ST. PETERSBURG — With just one resolute dissenter, the St. Petersburg City Council voted Thursday to move forward with a new $50 million Pier.
The decision came after more than a dozen speakers tried to make a case for saving the current inverted pyramid and a lengthy discussion by council members, who spoke both of their reservations about the design and agreement and praised the merits of the contract.
The $4.7 million architectural and engineering services agreement with Michael Maltzan Architecture, designer of the new Pier, is the first for the project known as the Lens.
Thursday's action kicked off a three-year process that will include demolishing the old Pier in the late summer of next year, constructing its replacement in 2014 and opening it in late 2015.
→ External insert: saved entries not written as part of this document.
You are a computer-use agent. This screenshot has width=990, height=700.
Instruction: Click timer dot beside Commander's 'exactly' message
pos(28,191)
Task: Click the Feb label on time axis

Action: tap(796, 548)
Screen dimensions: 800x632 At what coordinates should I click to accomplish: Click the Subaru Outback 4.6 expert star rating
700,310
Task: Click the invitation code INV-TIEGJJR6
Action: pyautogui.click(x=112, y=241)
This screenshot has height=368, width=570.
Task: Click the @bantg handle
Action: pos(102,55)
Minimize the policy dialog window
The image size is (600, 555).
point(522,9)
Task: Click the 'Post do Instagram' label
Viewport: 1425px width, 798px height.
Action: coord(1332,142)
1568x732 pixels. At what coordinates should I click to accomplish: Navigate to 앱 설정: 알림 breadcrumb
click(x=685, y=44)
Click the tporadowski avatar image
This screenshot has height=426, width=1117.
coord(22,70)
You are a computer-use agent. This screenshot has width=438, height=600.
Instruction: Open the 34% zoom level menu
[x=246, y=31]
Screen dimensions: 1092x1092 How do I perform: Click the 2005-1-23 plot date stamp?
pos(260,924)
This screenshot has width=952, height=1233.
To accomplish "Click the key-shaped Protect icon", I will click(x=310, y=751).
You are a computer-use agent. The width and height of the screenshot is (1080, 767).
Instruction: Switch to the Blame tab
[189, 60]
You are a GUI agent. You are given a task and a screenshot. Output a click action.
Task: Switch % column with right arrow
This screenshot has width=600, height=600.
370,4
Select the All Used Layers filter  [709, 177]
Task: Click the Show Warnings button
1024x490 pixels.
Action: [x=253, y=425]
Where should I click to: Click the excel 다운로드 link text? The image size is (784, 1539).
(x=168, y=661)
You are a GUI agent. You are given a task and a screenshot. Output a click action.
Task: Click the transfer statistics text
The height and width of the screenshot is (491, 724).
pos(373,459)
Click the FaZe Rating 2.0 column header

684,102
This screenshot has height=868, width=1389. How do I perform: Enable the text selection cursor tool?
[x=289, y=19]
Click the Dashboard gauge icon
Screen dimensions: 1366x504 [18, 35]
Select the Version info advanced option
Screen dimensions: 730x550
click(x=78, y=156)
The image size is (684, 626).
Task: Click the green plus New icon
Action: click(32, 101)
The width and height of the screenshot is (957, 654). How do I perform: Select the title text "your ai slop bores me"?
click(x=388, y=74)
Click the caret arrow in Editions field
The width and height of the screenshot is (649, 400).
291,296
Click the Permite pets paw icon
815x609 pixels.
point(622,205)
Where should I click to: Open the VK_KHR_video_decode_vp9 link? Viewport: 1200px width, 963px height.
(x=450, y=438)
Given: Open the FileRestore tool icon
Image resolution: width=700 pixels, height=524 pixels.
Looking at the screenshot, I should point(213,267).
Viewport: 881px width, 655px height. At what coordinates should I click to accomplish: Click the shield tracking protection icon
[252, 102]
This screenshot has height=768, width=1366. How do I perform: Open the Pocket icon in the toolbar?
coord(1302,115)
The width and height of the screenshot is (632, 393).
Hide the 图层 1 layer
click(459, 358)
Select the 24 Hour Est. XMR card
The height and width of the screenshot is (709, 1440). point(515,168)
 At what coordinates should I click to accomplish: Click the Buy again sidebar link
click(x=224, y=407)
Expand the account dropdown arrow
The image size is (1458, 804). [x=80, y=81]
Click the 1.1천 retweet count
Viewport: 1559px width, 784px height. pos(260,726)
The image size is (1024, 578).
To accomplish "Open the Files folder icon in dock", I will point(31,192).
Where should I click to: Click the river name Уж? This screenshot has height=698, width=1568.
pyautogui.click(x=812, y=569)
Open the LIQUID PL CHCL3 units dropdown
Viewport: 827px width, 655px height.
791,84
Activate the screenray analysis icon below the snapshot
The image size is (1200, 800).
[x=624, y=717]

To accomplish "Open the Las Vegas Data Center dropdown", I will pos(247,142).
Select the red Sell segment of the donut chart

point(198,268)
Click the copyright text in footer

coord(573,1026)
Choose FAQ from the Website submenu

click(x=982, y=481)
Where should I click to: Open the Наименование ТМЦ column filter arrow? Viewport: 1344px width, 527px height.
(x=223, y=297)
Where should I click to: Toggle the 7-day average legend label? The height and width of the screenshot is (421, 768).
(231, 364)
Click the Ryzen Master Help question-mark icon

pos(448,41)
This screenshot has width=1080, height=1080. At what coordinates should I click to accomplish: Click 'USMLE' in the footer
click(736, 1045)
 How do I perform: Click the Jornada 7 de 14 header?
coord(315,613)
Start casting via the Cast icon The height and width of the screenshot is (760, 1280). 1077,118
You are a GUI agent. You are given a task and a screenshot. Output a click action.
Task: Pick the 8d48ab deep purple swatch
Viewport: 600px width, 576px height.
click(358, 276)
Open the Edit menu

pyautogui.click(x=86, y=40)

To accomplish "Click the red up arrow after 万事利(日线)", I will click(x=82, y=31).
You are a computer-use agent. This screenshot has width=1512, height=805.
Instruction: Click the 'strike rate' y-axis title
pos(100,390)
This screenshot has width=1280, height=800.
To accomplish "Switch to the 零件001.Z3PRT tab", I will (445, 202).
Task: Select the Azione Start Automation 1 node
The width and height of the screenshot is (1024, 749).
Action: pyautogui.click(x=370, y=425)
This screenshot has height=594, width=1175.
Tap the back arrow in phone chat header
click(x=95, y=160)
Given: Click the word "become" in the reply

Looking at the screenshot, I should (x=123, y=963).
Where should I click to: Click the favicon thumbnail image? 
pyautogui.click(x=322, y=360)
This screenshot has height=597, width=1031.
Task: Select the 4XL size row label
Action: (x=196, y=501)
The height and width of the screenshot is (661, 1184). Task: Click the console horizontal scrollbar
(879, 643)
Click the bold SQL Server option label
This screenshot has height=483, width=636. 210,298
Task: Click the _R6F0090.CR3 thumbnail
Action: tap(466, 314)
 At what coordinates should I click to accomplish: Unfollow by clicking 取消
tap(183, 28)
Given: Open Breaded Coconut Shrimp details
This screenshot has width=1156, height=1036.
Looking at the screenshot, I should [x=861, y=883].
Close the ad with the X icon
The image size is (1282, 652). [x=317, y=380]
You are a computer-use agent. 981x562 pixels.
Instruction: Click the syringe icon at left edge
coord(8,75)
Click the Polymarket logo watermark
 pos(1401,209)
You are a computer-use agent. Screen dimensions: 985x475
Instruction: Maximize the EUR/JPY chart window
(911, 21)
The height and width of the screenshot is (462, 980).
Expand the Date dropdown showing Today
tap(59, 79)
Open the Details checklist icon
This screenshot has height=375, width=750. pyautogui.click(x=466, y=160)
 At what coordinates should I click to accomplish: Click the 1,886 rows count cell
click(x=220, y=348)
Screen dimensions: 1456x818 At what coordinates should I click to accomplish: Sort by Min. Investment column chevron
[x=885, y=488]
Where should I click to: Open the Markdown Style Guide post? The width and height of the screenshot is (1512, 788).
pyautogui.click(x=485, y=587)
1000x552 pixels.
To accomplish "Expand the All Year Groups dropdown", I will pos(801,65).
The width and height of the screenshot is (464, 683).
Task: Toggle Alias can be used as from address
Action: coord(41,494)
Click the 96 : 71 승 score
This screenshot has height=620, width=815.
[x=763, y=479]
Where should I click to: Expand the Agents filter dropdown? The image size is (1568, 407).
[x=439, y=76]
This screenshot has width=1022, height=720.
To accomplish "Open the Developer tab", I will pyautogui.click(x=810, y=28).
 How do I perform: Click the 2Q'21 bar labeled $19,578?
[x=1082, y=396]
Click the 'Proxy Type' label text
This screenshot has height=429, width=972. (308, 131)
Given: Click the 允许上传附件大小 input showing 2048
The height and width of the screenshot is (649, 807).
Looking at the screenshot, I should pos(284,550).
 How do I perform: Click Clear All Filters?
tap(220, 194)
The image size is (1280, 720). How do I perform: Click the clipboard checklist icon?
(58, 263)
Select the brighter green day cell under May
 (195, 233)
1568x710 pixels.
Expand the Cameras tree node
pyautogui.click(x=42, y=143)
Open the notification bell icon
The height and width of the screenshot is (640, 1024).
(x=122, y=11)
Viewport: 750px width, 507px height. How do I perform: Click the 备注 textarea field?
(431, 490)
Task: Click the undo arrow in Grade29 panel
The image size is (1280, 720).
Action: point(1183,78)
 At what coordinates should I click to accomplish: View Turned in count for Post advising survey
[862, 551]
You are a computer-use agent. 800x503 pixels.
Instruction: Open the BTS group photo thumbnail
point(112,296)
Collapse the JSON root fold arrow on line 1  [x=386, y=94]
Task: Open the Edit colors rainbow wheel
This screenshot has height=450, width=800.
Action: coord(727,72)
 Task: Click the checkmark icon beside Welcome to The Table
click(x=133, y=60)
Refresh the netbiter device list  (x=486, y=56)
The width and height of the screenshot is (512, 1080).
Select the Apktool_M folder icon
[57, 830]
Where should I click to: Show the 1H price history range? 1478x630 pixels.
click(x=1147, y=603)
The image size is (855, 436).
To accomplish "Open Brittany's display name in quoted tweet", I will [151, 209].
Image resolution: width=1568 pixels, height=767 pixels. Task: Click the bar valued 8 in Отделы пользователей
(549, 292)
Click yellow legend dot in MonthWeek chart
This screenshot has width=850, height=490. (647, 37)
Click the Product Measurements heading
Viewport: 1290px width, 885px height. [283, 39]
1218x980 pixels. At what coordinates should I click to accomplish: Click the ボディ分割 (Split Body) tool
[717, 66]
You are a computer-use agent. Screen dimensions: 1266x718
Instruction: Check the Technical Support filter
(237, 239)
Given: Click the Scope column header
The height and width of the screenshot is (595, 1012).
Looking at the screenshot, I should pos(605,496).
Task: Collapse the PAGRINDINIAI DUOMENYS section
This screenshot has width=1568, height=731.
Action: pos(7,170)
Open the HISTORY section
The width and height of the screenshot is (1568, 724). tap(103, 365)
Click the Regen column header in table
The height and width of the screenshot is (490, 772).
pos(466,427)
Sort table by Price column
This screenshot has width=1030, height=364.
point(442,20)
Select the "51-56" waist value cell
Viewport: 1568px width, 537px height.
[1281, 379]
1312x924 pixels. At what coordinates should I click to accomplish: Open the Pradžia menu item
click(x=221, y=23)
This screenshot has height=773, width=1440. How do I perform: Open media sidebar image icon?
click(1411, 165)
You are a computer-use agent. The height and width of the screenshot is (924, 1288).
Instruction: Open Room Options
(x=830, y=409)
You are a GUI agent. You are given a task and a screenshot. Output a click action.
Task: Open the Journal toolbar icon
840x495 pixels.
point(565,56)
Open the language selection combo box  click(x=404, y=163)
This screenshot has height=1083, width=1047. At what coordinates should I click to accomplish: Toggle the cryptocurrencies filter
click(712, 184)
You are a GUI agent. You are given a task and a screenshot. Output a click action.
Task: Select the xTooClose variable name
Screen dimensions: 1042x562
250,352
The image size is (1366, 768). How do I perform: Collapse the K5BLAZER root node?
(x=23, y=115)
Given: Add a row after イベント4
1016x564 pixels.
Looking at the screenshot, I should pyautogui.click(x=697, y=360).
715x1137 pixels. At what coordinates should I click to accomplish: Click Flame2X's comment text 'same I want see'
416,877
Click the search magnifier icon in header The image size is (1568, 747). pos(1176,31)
The agreement does not address a potential challenge posed by the voteonthepier.com group that is trying to save the 1973 inverted pyramid and force a vote on the issue. Though the city is not obligated to allow a vote, Mayor Bill Foster has said he would honor the drive, if it is successful. The contract with Maltzan allows the city to suspend or terminate work at any point, but it would have to pay the costs and fees already incurred.
Council member Jim Kennedy was concerned, however, that there are provisions that would allow the Los Angeles-based architect to pull out.
"If the architect determines that he is no longer interested in going forward, what do we have?'' he asked.
Lisa Wannemacher, a local architect who is part of the Maltzan team, assured the council of Michael Maltzan's commitment.
"He is very thoughtful and very invested both emotionally and financially" in the city and the project, Wannemacher said. "We are so excited about moving forward."
Council member Charlie Gerdes praised the agreement.
"I happen to like the fact that there are escape clauses in the contract. I think the flexibility of the contract is as optimal as it could get. I think the contract is a good contract for both sides, especially for the city."
Council member Wengay Newton, a staunch opponent of the project, cast the sole vote against the contract.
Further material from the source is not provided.